- 5th November 2019
- Posted by: Manolis
- Category: Artificial intelligence, machine learning
AI deep learning is still in a nascent stage…
Artificial Intelligence – deep learning is a subset of machine learning. The man who coined the phrase ‘machine learning’, IBM developer Arthur Samuel, once described it as a “field of study that gives computers the ability to learn without being explicitly programmed.” At the time he was teaching IBM’s systems to play checkers…
Where machine learning algorithms work well on datasets that have up to a few hundred columns, unstructured datasets like images or videos have so many features that traditional methods of training them are unfeasible.
As Datarobot explains: “Deep learning algorithms learn progressively more about the image as it goes through each neural network layer. Early layers learn how to detect low-level features like edges, and subsequent layers combine features from earlier layers into a more holistic representation. For example, a middle layer might identify edges to detect parts of an object in the photo such as a leg or a branch, while a deep layer will detect the full object such as a dog or a tree.”
Artificial Intelligence Deep Learning: Layered Complexity
Artificial intelligence deep learning systems, in short, have a series of layers through which data is passed and given a judgement or ‘weight’ at each layer. Layers in the network are tiled grids and each tile is a neuron. Each system will have an input and an output layer, but it may have a host of hidden layers in between, the more layers the more ‘potentially’ complex the neural network is.
If you take the image of a cat and feed it to a neural network it will chop it up into its defining attributes such as fur, tail and slit-shaped pupils. Crucial to success is the amount of data or images you feed it related to cats.
For instance, if you feed the network five images of cats that were all taken outside, then the network might assume that green grass is a key component in the thing we call a cat. Just like Plato’s cave allegory, it can only know what it is shown.
However, if you show it a million images of cats in different settings, shapes, and colors, an artificial intelligence deep learning system can, via the layered process, train itself to understand what a cat is. If done correctly it can identify a cat in images that are blurry or ambiguous in nature. Of course, it’s not just image detection that a neural network can be trained to do: here is a video that shows how a car can be trained to race around a track using a very simple version of a deep neural network. It demonstrates the rinse and repeats the learning process of these systems.
Artificial Intelligence Deep Learning
This type of AI training has made impressive strides when it comes to image and language models. In the medical field, networks are trained to spot cancers in brain scans, while virtual assistants such as Siri and Alexa use it to understand language.

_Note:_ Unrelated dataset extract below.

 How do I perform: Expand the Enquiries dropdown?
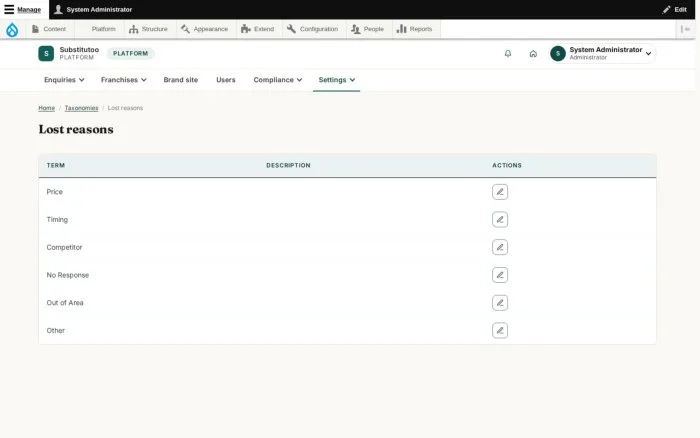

Currently, the system is proving to be a critical component in finding Exoplanets in space, which are just on the very edge of what we can detect with current technology. Writing in a paper that details how NASA is using the Kepler Space Telescope with deep learning models, its researchers wrote: “A deep image classification model might first detect simple edge features, which can then be used to detect curves and corners, and so on, until the model’s final feature layer can discriminate between complex objects.”
“Our neural network model is able to accurately distinguish the subtle differences between transiting exoplanets and false positives like eclipsing binaries.”